Simona De Silvestro
Simona De Silvestro (21): «Wenn du abfliegst, kannst du nur noch die Augen schliessen und hoffen. Und schon machts peng! Meinen schlimmsten Unfall hatte ich Ende August dieses Jahres bei den Atlantic Championships, einen Tag vor meinem 21. Geburtstag. Beim Rennen in Kanada, in Mosport, ist bei Tempo 220 vorne rechts die Aufhängung gebrochen. Der Aufprall, halb in den Reifenstapel, halb in die Mauer, war ziemlich heftig.

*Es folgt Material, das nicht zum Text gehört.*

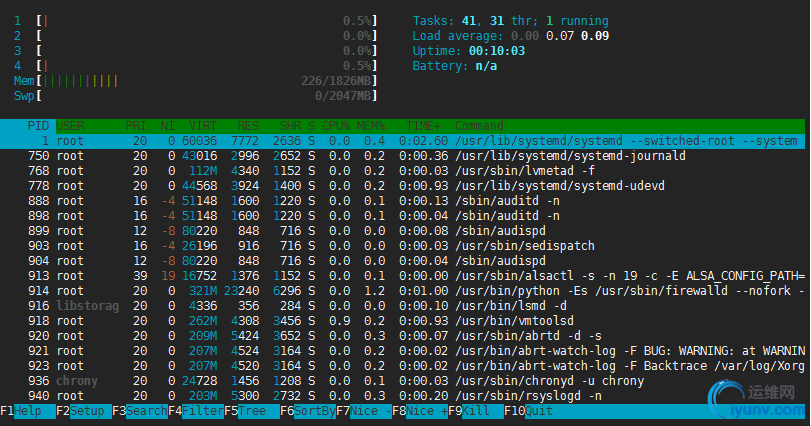The image size is (811, 426).
Task: Highlight the rsyslogd process with PID 940
Action: pyautogui.click(x=400, y=396)
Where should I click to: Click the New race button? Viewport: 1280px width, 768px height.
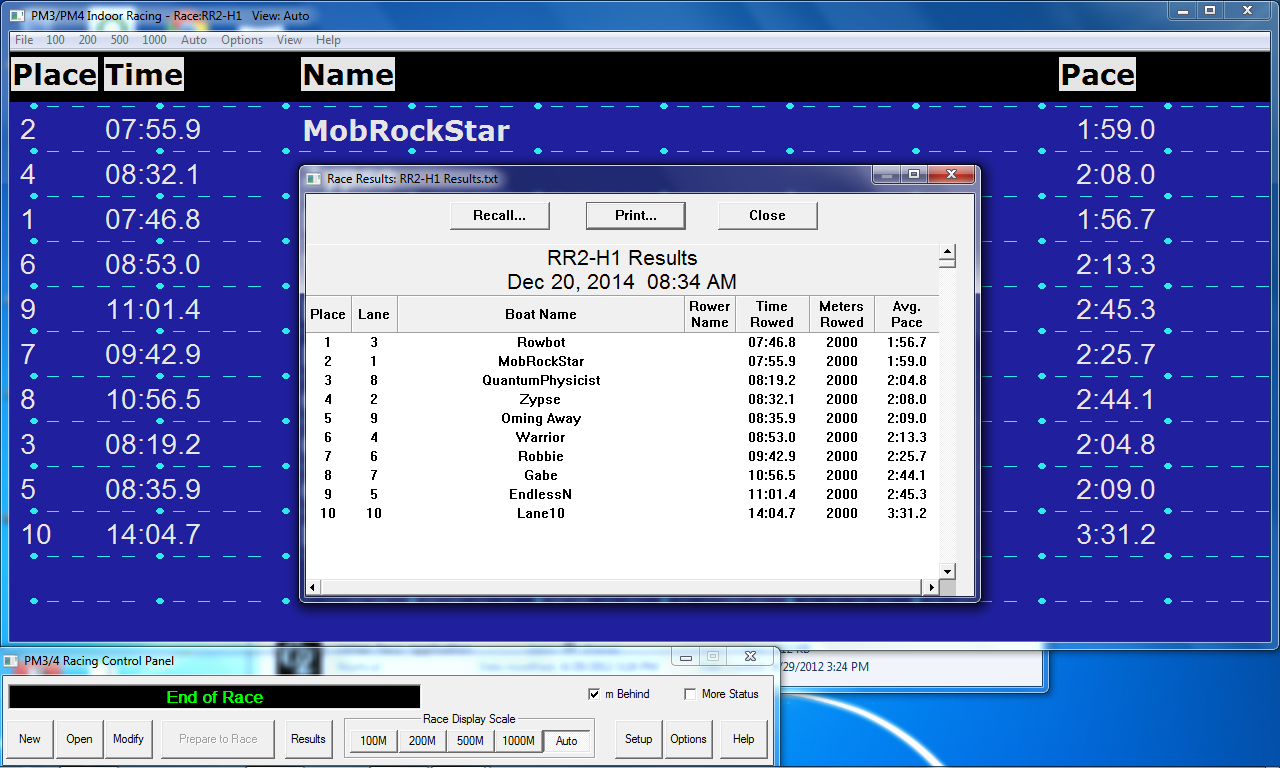[30, 739]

Ich hatte aber Glück und konnte ohne Verletzung, ohne eine Schramme, ohne irgendein Wehwehchen aussteigen. Ärgerlich war nur, dass ich durch den Unfall letztlich den Meistertitel verpasste.»
Tom Lüthi
Tom Lüthi (23) erzählt: «Mein spektakulärster Sturz war wohl jener in Motegi beim GP von Japan 2005. Es passierte in der letzten Runde just vor der Zielgeraden. Als ich im Kampf um den Sieg nochmals beschleunigte, rutschte das Hinterrad weg. Ich flog über den Lenker, die Maschine überschlug sich mehrmals. Hinter mir folgte der Spanier Sergio Gadea. Er konnte nicht mehr ausweichen, fuhr mir über die Füsse und prallte dann direkt in meine Honda. Ich hatte Glück im Unglück, renkte mir die Schulter aus und erlitt Prellungen, wurde aber auf Rang 2 gewertet. Eine Woche später gewann ich den GP von Malaysia.»
Marc Surer
Marc Surer (58): «Es passierte 1986 in der Hessen-Rallye, einem Lauf zur Europameisterschaft. Bei einer Kurve kam das Auto von der Strecke ab und prallte mit Tempo 200 in zwei Bäume (siehe Video unten). Der erste Baum schlitzte den Tank auf, wodurch das Auto in Brand geriet, der zweite Baum riss den Wagen in zwei Teile. Ich erinnere mich, wie ich meine Beine im Freien sah und es unangenehm warm wurde. Irgendwie konnte ich mich noch selber aus den Gurten befreien. Hätte ich das Bewusstsein verloren, wäre ich erbrannt. Wie mein Co-Pilot Michel Wyder. Die nächsten Erinnerungen habe ich erst wieder ans Spital, in dem ich zweieinhalb Wochen im künstlichen Koma lag, mit 30 Brüchen. Später kehrte ich an die Unfallstelle zurück, sah den Randstein, den ich vorher touchiert und der das Unglück wohl verursacht hatte. Das war wichtig für die Aufarbeitung. Den Unfall spüre ich heute noch jeden Tag. Aber auch die Dankbarkeit für ein zweites Leben.»
Karl Wendlinger
Karl Wendlinger (40): «Ich kann mich an nichts erinnern. Weder an den Unfall noch an die Stunden zuvor. Ich erinnere mich noch an das Abendessen am Tag vor dem Crash und dass ich danach noch ferngesehen habe. Ich erinnere mich an Imola 1994, den GP, an dem Ayrton Senna und Roland Ratzenberger tödlich verunglückten und ich im Rennen Vierter geworden bin. An meinen eigenen Unfall, zwei Wochen später im Training von Monaco, habe ich aber keine Erinnerung, keine einzige. Ich habe deb Unfall später am Fernsehen angeschaut, habe gesehen, wie ich im Sauber-Mercedes in der Hafen-Schikane seitlich in die Streckenbegrenzung prallte. Ich wollte nichts verdrängen. Ich wollte wissen, was genau passiert ist. Ich erfuhr, dass ich mit dem Kopf – damals war das Cockpit noch niedrig – anschlug, Hirnprellungen erlitt und danach in ein 19 Tage dauerndes künstliches Koma versetzt wurde. Aber den Grund, der zum Unfall führte, kenne ich bis heute nicht genau. Peter Sauber hat alle Daten offengelegt. Die ganze Telemetrie ist ausgewertet worden. Über das Warum kann ich aber nur spekulieren.»